Gout is the result of uric acid crystals forming in the joints. It’s largely hereditary, but alcohol use and poor diet also play a role and can aggravate existing cases.
9. High blood pressure
Alcohol can lead to high blood pressure by disrupting the sympathetic nervous system’s ability to control the constriction and dilation of blood vessels. High blood pressure that is poorly controlled is considered a risk factor for multiple medical conditions, including heart attack, stroke, and kidney disease.

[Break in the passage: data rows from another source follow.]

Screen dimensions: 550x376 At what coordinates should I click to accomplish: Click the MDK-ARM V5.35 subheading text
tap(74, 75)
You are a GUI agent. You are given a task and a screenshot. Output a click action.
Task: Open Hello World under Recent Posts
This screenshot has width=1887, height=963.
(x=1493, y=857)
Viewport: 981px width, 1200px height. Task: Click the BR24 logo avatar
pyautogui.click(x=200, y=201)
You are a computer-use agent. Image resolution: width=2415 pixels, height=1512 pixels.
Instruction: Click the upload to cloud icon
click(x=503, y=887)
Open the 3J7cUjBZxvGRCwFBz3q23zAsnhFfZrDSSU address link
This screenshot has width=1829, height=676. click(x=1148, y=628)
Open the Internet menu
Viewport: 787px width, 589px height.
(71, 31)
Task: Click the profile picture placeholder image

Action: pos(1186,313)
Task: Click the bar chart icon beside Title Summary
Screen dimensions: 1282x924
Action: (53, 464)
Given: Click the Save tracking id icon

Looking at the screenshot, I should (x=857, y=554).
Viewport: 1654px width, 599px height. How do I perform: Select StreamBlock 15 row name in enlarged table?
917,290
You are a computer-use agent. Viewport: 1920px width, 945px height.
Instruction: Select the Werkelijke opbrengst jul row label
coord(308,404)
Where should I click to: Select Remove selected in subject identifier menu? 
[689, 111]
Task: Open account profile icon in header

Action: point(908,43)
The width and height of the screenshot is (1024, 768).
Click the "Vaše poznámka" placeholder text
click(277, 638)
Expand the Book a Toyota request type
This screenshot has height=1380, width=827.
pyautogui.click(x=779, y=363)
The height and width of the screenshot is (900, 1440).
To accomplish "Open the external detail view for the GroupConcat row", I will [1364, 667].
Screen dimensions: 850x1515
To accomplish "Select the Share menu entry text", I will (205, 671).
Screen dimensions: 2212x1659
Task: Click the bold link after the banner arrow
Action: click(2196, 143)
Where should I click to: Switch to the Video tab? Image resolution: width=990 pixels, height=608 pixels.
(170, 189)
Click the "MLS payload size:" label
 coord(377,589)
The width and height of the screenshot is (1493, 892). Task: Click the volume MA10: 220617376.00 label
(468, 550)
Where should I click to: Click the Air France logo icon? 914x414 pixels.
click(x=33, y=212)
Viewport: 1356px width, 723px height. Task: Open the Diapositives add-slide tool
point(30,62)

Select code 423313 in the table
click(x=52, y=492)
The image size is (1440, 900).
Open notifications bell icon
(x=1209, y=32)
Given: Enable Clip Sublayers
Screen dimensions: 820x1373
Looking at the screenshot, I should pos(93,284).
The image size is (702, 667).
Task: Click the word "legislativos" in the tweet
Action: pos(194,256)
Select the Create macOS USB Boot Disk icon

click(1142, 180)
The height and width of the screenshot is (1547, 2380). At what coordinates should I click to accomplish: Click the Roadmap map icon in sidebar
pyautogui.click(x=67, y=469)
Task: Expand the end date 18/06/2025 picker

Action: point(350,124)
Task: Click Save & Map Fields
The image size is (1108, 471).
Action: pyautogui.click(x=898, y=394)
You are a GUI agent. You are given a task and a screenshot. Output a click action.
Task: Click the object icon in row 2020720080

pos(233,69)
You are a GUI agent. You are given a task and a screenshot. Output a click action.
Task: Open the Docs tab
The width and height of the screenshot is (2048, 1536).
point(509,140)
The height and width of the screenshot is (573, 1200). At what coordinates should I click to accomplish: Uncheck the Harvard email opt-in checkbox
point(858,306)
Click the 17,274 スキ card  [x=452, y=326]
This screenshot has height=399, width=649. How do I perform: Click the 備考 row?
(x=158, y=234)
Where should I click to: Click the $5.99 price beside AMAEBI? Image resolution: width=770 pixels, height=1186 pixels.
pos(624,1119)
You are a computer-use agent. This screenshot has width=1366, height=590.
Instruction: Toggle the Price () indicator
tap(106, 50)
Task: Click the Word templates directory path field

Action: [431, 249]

Nutritional deficiencies are common in people diagnosed with alcohol addiction, since alcohol fills the body with empty calories and limits the ability to absorb key nutrients. However, malnourishment can be effectively addressed by a qualified addiction treatment center.
11. Nerve damage
Alcoholic neuropathy is a form of nerve damage that creates a pins and needles feeling in the extremities, as well as overall muscle weakness. In men, alcoholic neuropathy is also linked to erectile dysfunction.
Alcoholic beverages are high in calories, which can cause weight gain over time. Obesity also increases a person’s risk of developing conditions such as high blood pressure, sleep apnea, heart problems, and joint pain.
Alcohol interferes with the body’s ability to absorb calcium and vitamin D, creating an increased risk of osteoporosis. The thinning and weakening of the bones caused by osteoporosis can result in painful fractures that dramatically affect mobility and quality of life. This is of particular concern for women, who already face an increased risk of osteoporosis as they age.
Inflammation of the pancreas can result in severe abdominal pain and chronic diarrhea. This is due to alcohol’s interference with the digestive process.
Alcohol abuse can cause seizures in people who don’t have epilepsy. It can also interfere with the effectiveness of medications used to treat convulsions in epileptics.
Heavy drinking suppresses the immune system, leading to an increase in infectious diseases. Alcohol is also strongly associated with an increase in unprotected sex, multiple partners, and other forms of risky sexual behavior. Studies have found that heavy drinkers have three times the risk of contracting an STD as those who don’t drink at all or only drink moderately.
17. Thyroid Problems
The thyroid gland, located at the base of the neck, releases hormones that regulate metabolism, energy, and body temperature. Heavy drinking affects the body’s ability to utilize thyroid hormones, since the liver is preoccupied with metabolizing alcohol. For those who’ve already been diagnosed with hypothyroidism, alcohol can worsen the condition by limiting the effectiveness of their medication.